Obviously, people's opinions and preferences differ. As such, there are often several methods to address and approach the issue. Try different approaches to make your decisions on the which you prefer.

pjaj's picture
pjaj

I've been baking bread on and off for many years, and my early attempts at wholemeal (whole wheat) were, to put it politely, substantial. Or as my kids would say, like a house brick! But more recently I think I've cracked it. No fancy ingredients, just flour water yeast sugar salt and some oil or fat.

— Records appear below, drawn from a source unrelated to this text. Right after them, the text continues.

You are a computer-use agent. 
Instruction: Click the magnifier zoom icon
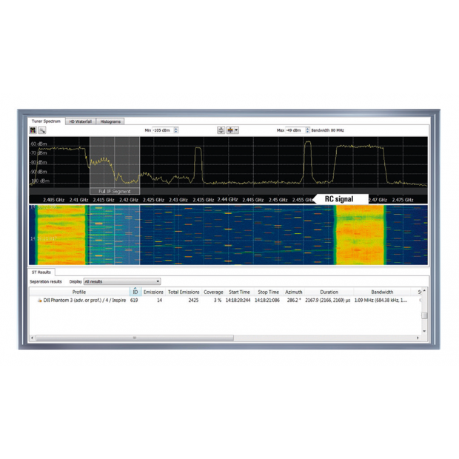pyautogui.click(x=41, y=130)
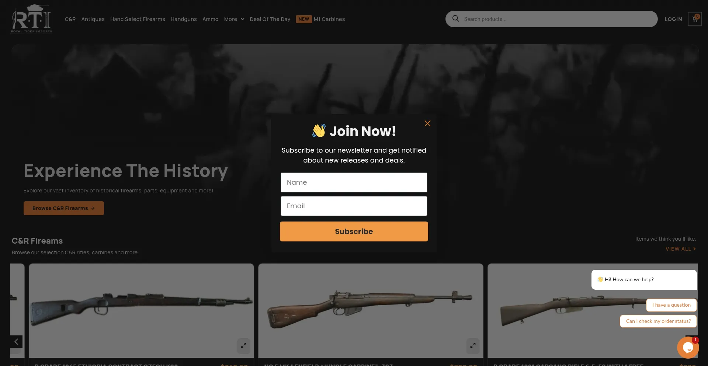
Task: Go to Deal Of The Day
Action: click(x=270, y=19)
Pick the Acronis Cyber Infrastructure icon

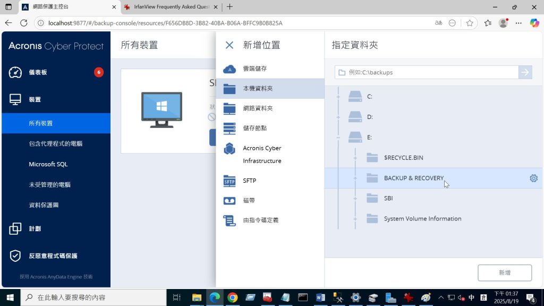230,149
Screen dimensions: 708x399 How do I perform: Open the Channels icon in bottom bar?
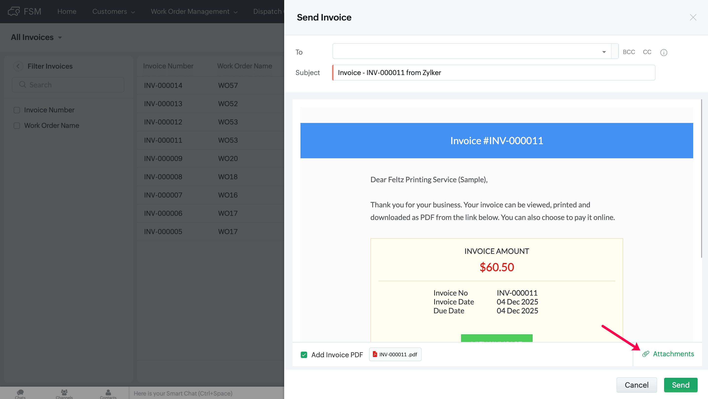[64, 392]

I believe that my main problem was getting sufficient rise, particularly after shaping and putting in the pan. It wasn't till I found a really warm, draft free place to rise the dough that I started getting the success. In my case I'm lucky enough to have an oven with a proofing setting, but many ovens can be set at about 30-35 degrees C (about blood heat) or kept at about this temperature by switching them on and off.


For 2 off large loaves:-


1500 gr strong wholemeal flour


900-1000 ml warm water.


2 tsp dried yeast.


2 tsp salt


2 tsp sugar


a generous glug of sunflower / rapeseed or similar oil or a tbsp of cooking margarine / butter.

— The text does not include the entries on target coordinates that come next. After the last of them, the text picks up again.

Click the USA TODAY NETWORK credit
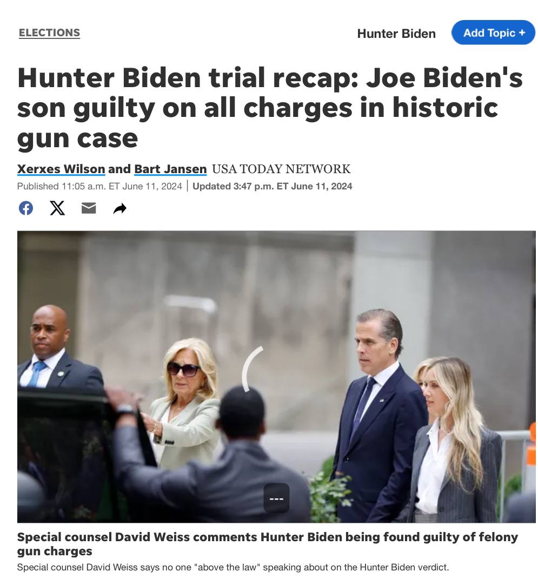Image resolution: width=538 pixels, height=578 pixels. 281,169
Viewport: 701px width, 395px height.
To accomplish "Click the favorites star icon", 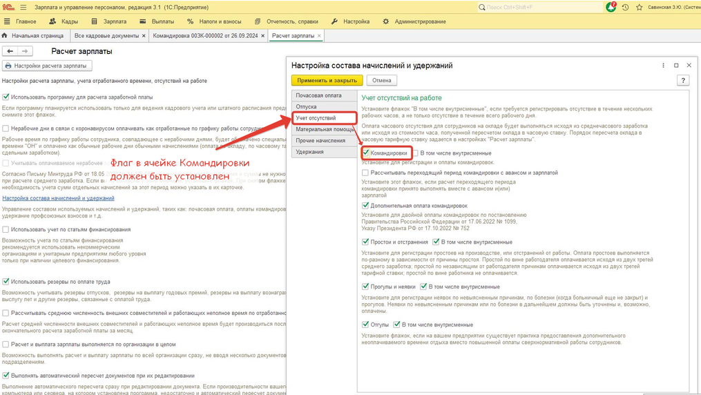I will [639, 7].
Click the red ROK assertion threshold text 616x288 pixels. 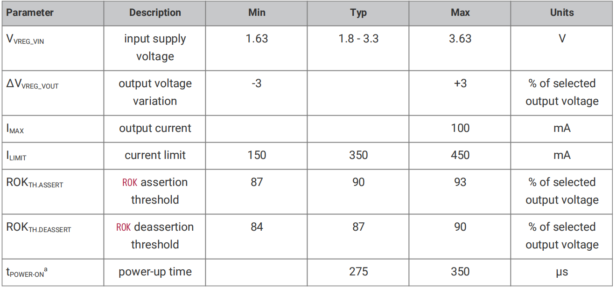coord(130,183)
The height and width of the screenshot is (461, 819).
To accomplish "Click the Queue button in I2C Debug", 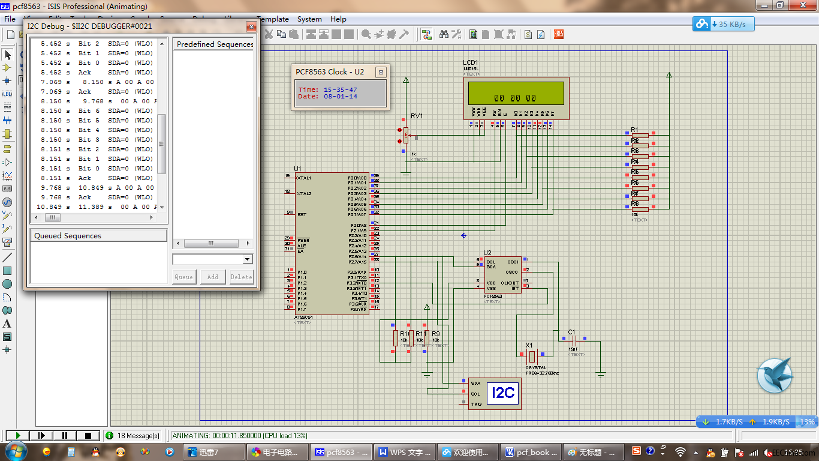I will coord(183,277).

I use a mixer, but any method of mixing should work equally as well. Put all the dry ingredients in the bowl together with the fat or oil and mix briefly. I always have the water quite warm, verging on hot, as it will be cooled by the dry ingredients. With the mixer running add most of the water, maybe reserving a little, and mix. Stop the machine and scrape down any unincorporated ingredients. Continue mixing, adding more water if it seems too dry, until it forms a single ball of dough that mostly pulls away from the bowl leaving it relatively clean. Kneed for about 5 minutes by machine or 10 by hand - only experience will tell you when it's right, but persevere.

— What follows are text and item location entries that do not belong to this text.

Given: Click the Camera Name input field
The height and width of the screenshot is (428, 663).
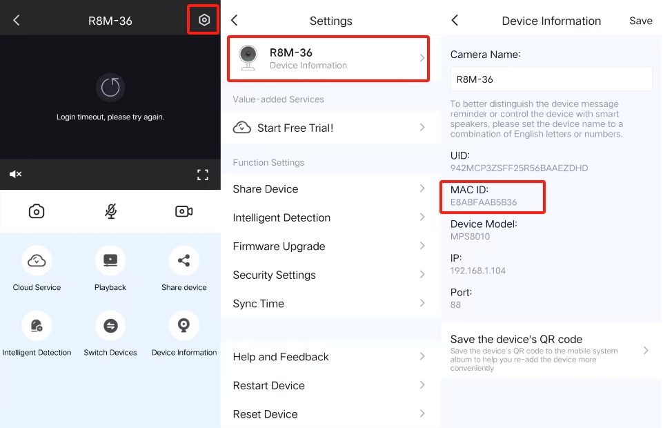Looking at the screenshot, I should click(x=551, y=79).
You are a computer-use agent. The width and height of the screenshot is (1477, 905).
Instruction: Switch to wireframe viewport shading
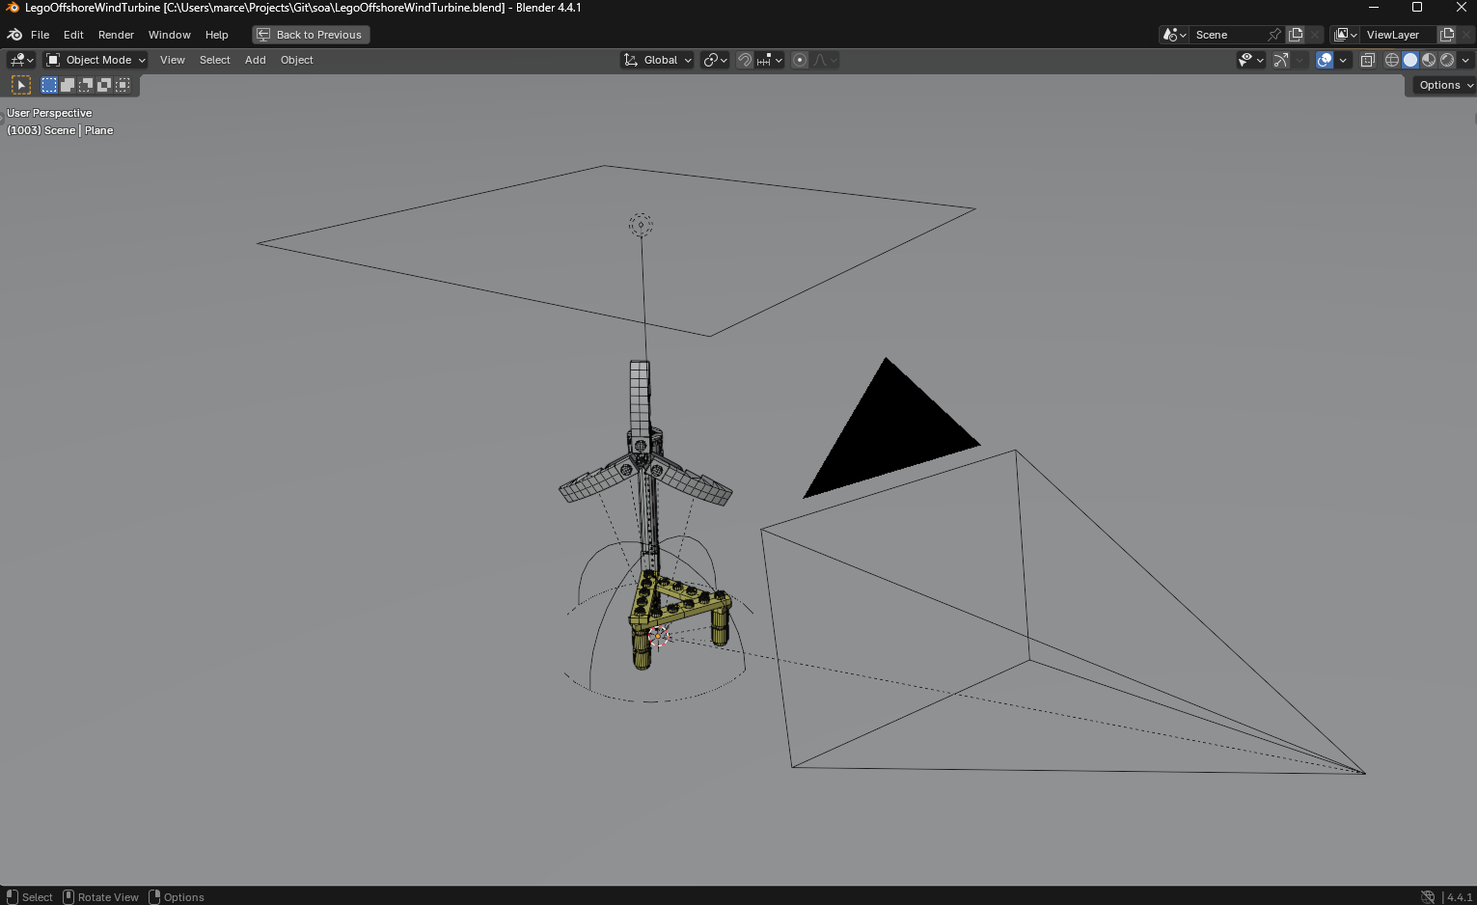(1392, 60)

Scrape the dough into an oiled bowl, cover and put in your warm place. Note, because the water was quite warm, the dough should still feel a bit warm to the touch. Within 30 to 45 minutes the dough should have risen to about twice its size. Knock down, divide into two equal pieces (about 1260 gr each) and shape. put into pans and back into the warm place for another 30-45 minutes. The dough should have risen to the top of the pans and be nicely domed in the centre. This is the critical point, if they haven't risen this much then your loaf is going to be dense. Bake at 200-200 degrees C for about 40 minutes. Oven spring should rise the loaves another half to one inch.


Enjoy.


Obviously you can use more, smaller pans and you could probably get an even lighter loaf if you used less ingredients but still went for the same second rise, but don't over do it. I use a nominal 2lb loaf tin, but my final loaves weigh nearer 2 1/2 lb. The whole process takes bout 2-3 hours from start to finish and if you can't eat all the bread within a day or so, it freezes.

RiverWalker's picture
RiverWalker

my personal experimentations with WW for bread had a similar thing as you say, I was never quite happy with how fluffy it came out.


then I tried adding an egg, and BAM.   it came out light and fluffy.


the same recipe adding an egg(it makes it need a little more flour too)   and without,  the egg alone makes it far lighter.